* [Exercise aim]:
Would you output all the entries below without altering a word?
--- --- ---
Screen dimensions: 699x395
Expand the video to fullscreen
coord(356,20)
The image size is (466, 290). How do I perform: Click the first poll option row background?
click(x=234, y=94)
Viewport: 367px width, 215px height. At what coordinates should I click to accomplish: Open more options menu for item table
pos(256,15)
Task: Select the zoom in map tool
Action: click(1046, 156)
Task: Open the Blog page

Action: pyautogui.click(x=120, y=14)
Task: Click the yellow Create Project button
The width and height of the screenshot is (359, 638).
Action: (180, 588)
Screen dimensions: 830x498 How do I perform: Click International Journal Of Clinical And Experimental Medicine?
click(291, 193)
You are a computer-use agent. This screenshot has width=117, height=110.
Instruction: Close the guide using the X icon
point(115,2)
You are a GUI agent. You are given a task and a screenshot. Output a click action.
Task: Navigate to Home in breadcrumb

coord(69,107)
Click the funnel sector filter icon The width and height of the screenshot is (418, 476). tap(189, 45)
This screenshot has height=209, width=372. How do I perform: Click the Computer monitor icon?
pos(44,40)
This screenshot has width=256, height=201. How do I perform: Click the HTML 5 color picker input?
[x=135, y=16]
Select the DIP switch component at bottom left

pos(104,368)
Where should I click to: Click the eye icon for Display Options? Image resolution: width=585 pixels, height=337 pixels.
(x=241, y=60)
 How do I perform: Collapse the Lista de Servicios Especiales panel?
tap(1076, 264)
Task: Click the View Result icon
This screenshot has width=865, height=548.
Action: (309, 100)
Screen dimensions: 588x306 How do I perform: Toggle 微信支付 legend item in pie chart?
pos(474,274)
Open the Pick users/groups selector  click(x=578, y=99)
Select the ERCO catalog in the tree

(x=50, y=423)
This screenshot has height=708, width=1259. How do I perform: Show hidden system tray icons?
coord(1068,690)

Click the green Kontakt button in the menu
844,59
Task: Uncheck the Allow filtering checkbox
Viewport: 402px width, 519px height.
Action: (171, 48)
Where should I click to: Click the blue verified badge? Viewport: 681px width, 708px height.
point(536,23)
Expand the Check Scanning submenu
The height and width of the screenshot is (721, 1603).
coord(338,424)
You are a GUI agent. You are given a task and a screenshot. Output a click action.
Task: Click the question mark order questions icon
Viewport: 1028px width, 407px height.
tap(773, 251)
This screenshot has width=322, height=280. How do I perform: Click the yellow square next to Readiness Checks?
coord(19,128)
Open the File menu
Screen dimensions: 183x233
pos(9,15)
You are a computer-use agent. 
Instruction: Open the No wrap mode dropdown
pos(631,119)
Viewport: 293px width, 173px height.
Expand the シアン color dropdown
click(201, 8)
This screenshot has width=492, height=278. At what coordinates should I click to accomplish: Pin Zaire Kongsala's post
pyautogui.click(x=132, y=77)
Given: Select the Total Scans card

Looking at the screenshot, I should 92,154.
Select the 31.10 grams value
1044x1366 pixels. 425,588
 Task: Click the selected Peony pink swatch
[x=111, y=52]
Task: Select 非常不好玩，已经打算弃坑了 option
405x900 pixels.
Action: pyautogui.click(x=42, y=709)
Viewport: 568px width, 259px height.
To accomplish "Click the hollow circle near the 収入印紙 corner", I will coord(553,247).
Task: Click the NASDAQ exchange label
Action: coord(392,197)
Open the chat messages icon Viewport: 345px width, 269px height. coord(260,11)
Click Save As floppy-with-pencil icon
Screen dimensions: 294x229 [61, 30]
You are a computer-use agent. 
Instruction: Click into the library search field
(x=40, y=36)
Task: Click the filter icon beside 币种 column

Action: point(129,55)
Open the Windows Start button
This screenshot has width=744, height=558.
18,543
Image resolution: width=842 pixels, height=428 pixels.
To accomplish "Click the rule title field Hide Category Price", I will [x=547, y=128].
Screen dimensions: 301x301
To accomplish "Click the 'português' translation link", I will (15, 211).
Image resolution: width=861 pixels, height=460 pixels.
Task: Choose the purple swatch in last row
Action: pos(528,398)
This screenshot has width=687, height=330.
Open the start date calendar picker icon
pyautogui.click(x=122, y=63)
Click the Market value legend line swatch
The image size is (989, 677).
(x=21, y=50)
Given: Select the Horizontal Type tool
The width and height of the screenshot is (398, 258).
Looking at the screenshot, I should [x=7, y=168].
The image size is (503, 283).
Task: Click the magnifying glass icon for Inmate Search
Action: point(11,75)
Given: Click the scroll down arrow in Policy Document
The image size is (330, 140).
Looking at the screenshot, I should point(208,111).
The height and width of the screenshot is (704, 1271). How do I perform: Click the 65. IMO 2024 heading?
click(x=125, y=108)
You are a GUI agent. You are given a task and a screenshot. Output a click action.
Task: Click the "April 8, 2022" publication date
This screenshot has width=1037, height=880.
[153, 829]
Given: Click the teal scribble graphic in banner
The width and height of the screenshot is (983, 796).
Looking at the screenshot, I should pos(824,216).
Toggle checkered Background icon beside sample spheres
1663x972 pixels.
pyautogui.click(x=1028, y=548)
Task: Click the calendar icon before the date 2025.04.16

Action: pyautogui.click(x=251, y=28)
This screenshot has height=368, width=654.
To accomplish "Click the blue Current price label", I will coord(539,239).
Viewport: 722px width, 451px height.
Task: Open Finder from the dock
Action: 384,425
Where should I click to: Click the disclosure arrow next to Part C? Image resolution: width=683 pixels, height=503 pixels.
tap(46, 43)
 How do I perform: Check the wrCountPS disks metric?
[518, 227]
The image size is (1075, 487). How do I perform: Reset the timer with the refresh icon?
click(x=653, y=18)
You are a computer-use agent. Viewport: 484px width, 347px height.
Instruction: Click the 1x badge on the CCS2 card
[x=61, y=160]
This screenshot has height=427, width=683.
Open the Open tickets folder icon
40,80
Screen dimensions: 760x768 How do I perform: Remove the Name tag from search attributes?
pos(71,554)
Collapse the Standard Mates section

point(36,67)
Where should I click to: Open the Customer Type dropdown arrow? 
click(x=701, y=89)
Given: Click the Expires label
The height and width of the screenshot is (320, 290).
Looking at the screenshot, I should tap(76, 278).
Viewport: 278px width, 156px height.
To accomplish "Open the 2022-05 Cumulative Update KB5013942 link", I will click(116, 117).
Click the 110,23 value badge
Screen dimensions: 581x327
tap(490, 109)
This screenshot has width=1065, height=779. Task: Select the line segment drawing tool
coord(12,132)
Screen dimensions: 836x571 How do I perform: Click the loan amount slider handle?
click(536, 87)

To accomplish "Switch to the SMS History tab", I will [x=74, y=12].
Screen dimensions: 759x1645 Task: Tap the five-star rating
--- --- ---
* [Expected answer]:
Screen dimensions: 699x395
Expand the video to fullscreen
coord(356,20)
The image size is (466, 290). How do I perform: Click the first poll option row background?
click(x=234, y=94)
Viewport: 367px width, 215px height. At what coordinates should I click to accomplish: Open more options menu for item table
pos(256,15)
Task: Select the zoom in map tool
Action: click(1046, 156)
Task: Open the Blog page

Action: pyautogui.click(x=120, y=14)
Task: Click the yellow Create Project button
The width and height of the screenshot is (359, 638).
Action: (180, 588)
Screen dimensions: 830x498 How do I perform: Click International Journal Of Clinical And Experimental Medicine?
click(291, 193)
You are a computer-use agent. This screenshot has width=117, height=110.
Instruction: Close the guide using the X icon
point(115,2)
You are a GUI agent. You are given a task and a screenshot. Output a click action.
Task: Navigate to Home in breadcrumb

coord(69,107)
Click the funnel sector filter icon The width and height of the screenshot is (418, 476). tap(189, 45)
This screenshot has height=209, width=372. How do I perform: Click the Computer monitor icon?
pos(44,40)
This screenshot has width=256, height=201. How do I perform: Click the HTML 5 color picker input?
[x=135, y=16]
Select the DIP switch component at bottom left

pos(104,368)
Where should I click to: Click the eye icon for Display Options? Image resolution: width=585 pixels, height=337 pixels.
(x=241, y=60)
 How do I perform: Collapse the Lista de Servicios Especiales panel?
tap(1076, 264)
Task: Click the View Result icon
This screenshot has width=865, height=548.
Action: (309, 100)
Screen dimensions: 588x306 How do I perform: Toggle 微信支付 legend item in pie chart?
pos(474,274)
Open the Pick users/groups selector  click(x=578, y=99)
Select the ERCO catalog in the tree

(x=50, y=423)
This screenshot has height=708, width=1259. How do I perform: Show hidden system tray icons?
coord(1068,690)

Click the green Kontakt button in the menu
844,59
Task: Uncheck the Allow filtering checkbox
Viewport: 402px width, 519px height.
Action: (171, 48)
Where should I click to: Click the blue verified badge? Viewport: 681px width, 708px height.
point(536,23)
Expand the Check Scanning submenu
The height and width of the screenshot is (721, 1603).
coord(338,424)
You are a GUI agent. You are given a task and a screenshot. Output a click action.
Task: Click the question mark order questions icon
Viewport: 1028px width, 407px height.
tap(773, 251)
This screenshot has width=322, height=280. How do I perform: Click the yellow square next to Readiness Checks?
coord(19,128)
Open the File menu
Screen dimensions: 183x233
pos(9,15)
You are a computer-use agent. 
Instruction: Open the No wrap mode dropdown
pos(631,119)
Viewport: 293px width, 173px height.
Expand the シアン color dropdown
click(201, 8)
This screenshot has width=492, height=278. At what coordinates should I click to accomplish: Pin Zaire Kongsala's post
pyautogui.click(x=132, y=77)
Given: Select the Total Scans card

Looking at the screenshot, I should 92,154.
Select the 31.10 grams value
1044x1366 pixels. 425,588
 Task: Click the selected Peony pink swatch
[x=111, y=52]
Task: Select 非常不好玩，已经打算弃坑了 option
405x900 pixels.
Action: pyautogui.click(x=42, y=709)
Viewport: 568px width, 259px height.
To accomplish "Click the hollow circle near the 収入印紙 corner", I will coord(553,247).
Task: Click the NASDAQ exchange label
Action: coord(392,197)
Open the chat messages icon Viewport: 345px width, 269px height. coord(260,11)
Click Save As floppy-with-pencil icon
Screen dimensions: 294x229 [61, 30]
You are a computer-use agent. 
Instruction: Click into the library search field
(x=40, y=36)
Task: Click the filter icon beside 币种 column

Action: point(129,55)
Open the Windows Start button
This screenshot has width=744, height=558.
18,543
Image resolution: width=842 pixels, height=428 pixels.
To accomplish "Click the rule title field Hide Category Price", I will [x=547, y=128].
Screen dimensions: 301x301
To accomplish "Click the 'português' translation link", I will (15, 211).
Image resolution: width=861 pixels, height=460 pixels.
Task: Choose the purple swatch in last row
Action: pos(528,398)
This screenshot has width=687, height=330.
Open the start date calendar picker icon
pyautogui.click(x=122, y=63)
Click the Market value legend line swatch
The image size is (989, 677).
(x=21, y=50)
Given: Select the Horizontal Type tool
The width and height of the screenshot is (398, 258).
Looking at the screenshot, I should [x=7, y=168].
The image size is (503, 283).
Task: Click the magnifying glass icon for Inmate Search
Action: point(11,75)
Given: Click the scroll down arrow in Policy Document
The image size is (330, 140).
Looking at the screenshot, I should point(208,111).
The height and width of the screenshot is (704, 1271). How do I perform: Click the 65. IMO 2024 heading?
click(x=125, y=108)
You are a GUI agent. You are given a task and a screenshot. Output a click action.
Task: Click the "April 8, 2022" publication date
This screenshot has width=1037, height=880.
[153, 829]
Given: Click the teal scribble graphic in banner
The width and height of the screenshot is (983, 796).
Looking at the screenshot, I should pos(824,216).
Toggle checkered Background icon beside sample spheres
1663x972 pixels.
pyautogui.click(x=1028, y=548)
Task: Click the calendar icon before the date 2025.04.16

Action: pyautogui.click(x=251, y=28)
This screenshot has height=368, width=654.
To accomplish "Click the blue Current price label", I will coord(539,239).
Viewport: 722px width, 451px height.
Task: Open Finder from the dock
Action: 384,425
Where should I click to: Click the disclosure arrow next to Part C? Image resolution: width=683 pixels, height=503 pixels.
tap(46, 43)
 How do I perform: Check the wrCountPS disks metric?
[518, 227]
The image size is (1075, 487). How do I perform: Reset the timer with the refresh icon?
click(x=653, y=18)
You are a computer-use agent. Viewport: 484px width, 347px height.
Instruction: Click the 1x badge on the CCS2 card
[x=61, y=160]
This screenshot has height=427, width=683.
Open the Open tickets folder icon
40,80
Screen dimensions: 760x768 How do I perform: Remove the Name tag from search attributes?
pos(71,554)
Collapse the Standard Mates section

point(36,67)
Where should I click to: Open the Customer Type dropdown arrow? 
click(x=701, y=89)
Given: Click the Expires label
The height and width of the screenshot is (320, 290).
Looking at the screenshot, I should tap(76, 278).
Viewport: 278px width, 156px height.
To accomplish "Open the 2022-05 Cumulative Update KB5013942 link", I will click(116, 117).
Click the 110,23 value badge
Screen dimensions: 581x327
tap(490, 109)
This screenshot has width=1065, height=779. Task: Select the line segment drawing tool
coord(12,132)
Screen dimensions: 836x571 How do I perform: Click the loan amount slider handle?
click(536, 87)

To accomplish "Switch to the SMS History tab", I will [x=74, y=12].
Screen dimensions: 759x1645 Task: Tap the five-star rating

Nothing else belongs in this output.